Every line of the material below must be repeated exactly.

Data shown START

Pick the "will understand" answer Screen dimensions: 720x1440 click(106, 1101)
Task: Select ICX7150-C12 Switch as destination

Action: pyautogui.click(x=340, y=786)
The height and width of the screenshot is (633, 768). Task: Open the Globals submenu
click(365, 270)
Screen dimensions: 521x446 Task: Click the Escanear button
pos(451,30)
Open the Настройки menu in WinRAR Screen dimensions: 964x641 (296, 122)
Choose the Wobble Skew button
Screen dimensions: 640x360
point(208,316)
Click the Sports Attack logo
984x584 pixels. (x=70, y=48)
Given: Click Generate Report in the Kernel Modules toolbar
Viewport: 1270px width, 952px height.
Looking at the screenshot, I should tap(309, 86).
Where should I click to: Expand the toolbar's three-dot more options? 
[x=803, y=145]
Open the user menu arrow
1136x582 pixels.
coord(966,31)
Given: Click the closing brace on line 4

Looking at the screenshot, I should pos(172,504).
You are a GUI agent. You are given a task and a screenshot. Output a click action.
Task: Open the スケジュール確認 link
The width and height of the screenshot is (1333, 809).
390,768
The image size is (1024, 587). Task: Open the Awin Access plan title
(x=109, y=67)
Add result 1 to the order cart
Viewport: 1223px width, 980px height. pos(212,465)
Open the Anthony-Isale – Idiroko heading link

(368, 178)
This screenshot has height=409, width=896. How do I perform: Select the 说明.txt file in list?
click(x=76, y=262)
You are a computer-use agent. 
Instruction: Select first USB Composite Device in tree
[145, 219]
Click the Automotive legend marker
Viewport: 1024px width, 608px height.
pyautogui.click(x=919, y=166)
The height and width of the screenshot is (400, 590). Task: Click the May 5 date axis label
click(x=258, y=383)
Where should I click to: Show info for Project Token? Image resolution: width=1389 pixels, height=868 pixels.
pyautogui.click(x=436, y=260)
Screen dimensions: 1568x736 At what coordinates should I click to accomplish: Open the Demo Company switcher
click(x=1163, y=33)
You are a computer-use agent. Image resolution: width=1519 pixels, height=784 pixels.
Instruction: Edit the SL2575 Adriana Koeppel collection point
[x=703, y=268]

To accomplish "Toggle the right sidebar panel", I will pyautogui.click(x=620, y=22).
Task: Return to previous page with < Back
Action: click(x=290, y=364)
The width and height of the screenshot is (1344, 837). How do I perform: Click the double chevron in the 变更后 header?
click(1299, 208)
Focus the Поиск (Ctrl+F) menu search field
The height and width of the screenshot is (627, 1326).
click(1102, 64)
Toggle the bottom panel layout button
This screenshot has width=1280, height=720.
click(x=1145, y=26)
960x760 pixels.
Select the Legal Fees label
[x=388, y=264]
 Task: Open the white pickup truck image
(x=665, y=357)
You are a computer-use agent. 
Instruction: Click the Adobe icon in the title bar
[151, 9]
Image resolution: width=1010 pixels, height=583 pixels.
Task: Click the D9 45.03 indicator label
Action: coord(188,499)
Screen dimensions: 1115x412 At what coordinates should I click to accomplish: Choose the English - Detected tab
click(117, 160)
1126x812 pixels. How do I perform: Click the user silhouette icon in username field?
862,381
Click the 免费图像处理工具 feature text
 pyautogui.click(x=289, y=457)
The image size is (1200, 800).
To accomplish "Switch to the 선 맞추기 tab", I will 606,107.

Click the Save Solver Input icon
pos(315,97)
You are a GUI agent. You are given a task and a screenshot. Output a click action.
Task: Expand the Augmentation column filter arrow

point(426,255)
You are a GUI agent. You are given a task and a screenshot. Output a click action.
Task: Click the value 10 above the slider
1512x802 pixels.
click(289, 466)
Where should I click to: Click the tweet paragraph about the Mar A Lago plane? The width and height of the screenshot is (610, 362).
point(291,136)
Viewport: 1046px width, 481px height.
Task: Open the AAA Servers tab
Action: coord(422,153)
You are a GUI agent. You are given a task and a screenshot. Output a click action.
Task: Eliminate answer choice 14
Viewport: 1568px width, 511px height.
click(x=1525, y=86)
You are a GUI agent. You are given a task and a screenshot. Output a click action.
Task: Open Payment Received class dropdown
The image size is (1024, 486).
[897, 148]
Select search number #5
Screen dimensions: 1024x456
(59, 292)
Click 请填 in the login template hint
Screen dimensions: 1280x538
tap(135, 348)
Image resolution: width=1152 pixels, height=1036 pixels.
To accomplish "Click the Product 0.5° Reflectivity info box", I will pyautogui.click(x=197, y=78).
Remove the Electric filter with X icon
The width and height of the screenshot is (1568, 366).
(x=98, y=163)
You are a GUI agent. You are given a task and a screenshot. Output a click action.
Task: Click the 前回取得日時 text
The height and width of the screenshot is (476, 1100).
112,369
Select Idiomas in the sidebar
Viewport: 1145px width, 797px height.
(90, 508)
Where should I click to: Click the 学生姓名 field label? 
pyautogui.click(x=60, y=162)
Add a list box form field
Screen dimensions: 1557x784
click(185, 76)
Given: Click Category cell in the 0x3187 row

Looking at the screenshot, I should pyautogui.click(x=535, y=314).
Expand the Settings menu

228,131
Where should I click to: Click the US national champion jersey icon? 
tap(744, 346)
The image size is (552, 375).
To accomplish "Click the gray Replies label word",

Data shown END

Answer to this problem:
Pick the "will understand" answer Screen dimensions: 720x1440 click(106, 1101)
Task: Select ICX7150-C12 Switch as destination

Action: pyautogui.click(x=340, y=786)
The height and width of the screenshot is (633, 768). Task: Open the Globals submenu
click(365, 270)
Screen dimensions: 521x446 Task: Click the Escanear button
pos(451,30)
Open the Настройки menu in WinRAR Screen dimensions: 964x641 (296, 122)
Choose the Wobble Skew button
Screen dimensions: 640x360
point(208,316)
Click the Sports Attack logo
984x584 pixels. (x=70, y=48)
Given: Click Generate Report in the Kernel Modules toolbar
Viewport: 1270px width, 952px height.
Looking at the screenshot, I should tap(309, 86).
Where should I click to: Expand the toolbar's three-dot more options? 
[x=803, y=145]
Open the user menu arrow
1136x582 pixels.
coord(966,31)
Given: Click the closing brace on line 4

Looking at the screenshot, I should pos(172,504).
You are a GUI agent. You are given a task and a screenshot. Output a click action.
Task: Open the スケジュール確認 link
The width and height of the screenshot is (1333, 809).
390,768
The image size is (1024, 587). Task: Open the Awin Access plan title
(x=109, y=67)
Add result 1 to the order cart
Viewport: 1223px width, 980px height. pos(212,465)
Open the Anthony-Isale – Idiroko heading link

(368, 178)
This screenshot has height=409, width=896. How do I perform: Select the 说明.txt file in list?
click(x=76, y=262)
You are a computer-use agent. 
Instruction: Select first USB Composite Device in tree
[145, 219]
Click the Automotive legend marker
Viewport: 1024px width, 608px height.
pyautogui.click(x=919, y=166)
The height and width of the screenshot is (400, 590). Task: Click the May 5 date axis label
click(x=258, y=383)
Where should I click to: Show info for Project Token? Image resolution: width=1389 pixels, height=868 pixels.
pyautogui.click(x=436, y=260)
Screen dimensions: 1568x736 At what coordinates should I click to accomplish: Open the Demo Company switcher
click(x=1163, y=33)
You are a computer-use agent. Image resolution: width=1519 pixels, height=784 pixels.
Instruction: Edit the SL2575 Adriana Koeppel collection point
[x=703, y=268]

To accomplish "Toggle the right sidebar panel", I will pyautogui.click(x=620, y=22).
Task: Return to previous page with < Back
Action: click(x=290, y=364)
The width and height of the screenshot is (1344, 837). How do I perform: Click the double chevron in the 变更后 header?
click(1299, 208)
Focus the Поиск (Ctrl+F) menu search field
The height and width of the screenshot is (627, 1326).
click(1102, 64)
Toggle the bottom panel layout button
This screenshot has width=1280, height=720.
click(x=1145, y=26)
960x760 pixels.
Select the Legal Fees label
[x=388, y=264]
 Task: Open the white pickup truck image
(x=665, y=357)
You are a computer-use agent. 
Instruction: Click the Adobe icon in the title bar
[151, 9]
Image resolution: width=1010 pixels, height=583 pixels.
Task: Click the D9 45.03 indicator label
Action: coord(188,499)
Screen dimensions: 1115x412 At what coordinates should I click to accomplish: Choose the English - Detected tab
click(117, 160)
1126x812 pixels. How do I perform: Click the user silhouette icon in username field?
862,381
Click the 免费图像处理工具 feature text
 pyautogui.click(x=289, y=457)
The image size is (1200, 800).
To accomplish "Switch to the 선 맞추기 tab", I will 606,107.

Click the Save Solver Input icon
pos(315,97)
You are a GUI agent. You are given a task and a screenshot. Output a click action.
Task: Expand the Augmentation column filter arrow

point(426,255)
You are a GUI agent. You are given a task and a screenshot. Output a click action.
Task: Click the value 10 above the slider
1512x802 pixels.
click(289, 466)
Where should I click to: Click the tweet paragraph about the Mar A Lago plane? The width and height of the screenshot is (610, 362).
point(291,136)
Viewport: 1046px width, 481px height.
Task: Open the AAA Servers tab
Action: coord(422,153)
You are a GUI agent. You are given a task and a screenshot. Output a click action.
Task: Eliminate answer choice 14
Viewport: 1568px width, 511px height.
click(x=1525, y=86)
You are a GUI agent. You are given a task and a screenshot. Output a click action.
Task: Open Payment Received class dropdown
The image size is (1024, 486).
[897, 148]
Select search number #5
Screen dimensions: 1024x456
(59, 292)
Click 请填 in the login template hint
Screen dimensions: 1280x538
tap(135, 348)
Image resolution: width=1152 pixels, height=1036 pixels.
To accomplish "Click the Product 0.5° Reflectivity info box", I will pyautogui.click(x=197, y=78).
Remove the Electric filter with X icon
The width and height of the screenshot is (1568, 366).
(x=98, y=163)
You are a GUI agent. You are given a task and a screenshot. Output a click action.
Task: Click the 前回取得日時 text
The height and width of the screenshot is (476, 1100).
112,369
Select Idiomas in the sidebar
Viewport: 1145px width, 797px height.
(90, 508)
Where should I click to: Click the 学生姓名 field label? 
pyautogui.click(x=60, y=162)
Add a list box form field
Screen dimensions: 1557x784
click(185, 76)
Given: Click Category cell in the 0x3187 row

Looking at the screenshot, I should pyautogui.click(x=535, y=314).
Expand the Settings menu

228,131
Where should I click to: Click the US national champion jersey icon? 
tap(744, 346)
The image size is (552, 375).
To accomplish "Click the gray Replies label word",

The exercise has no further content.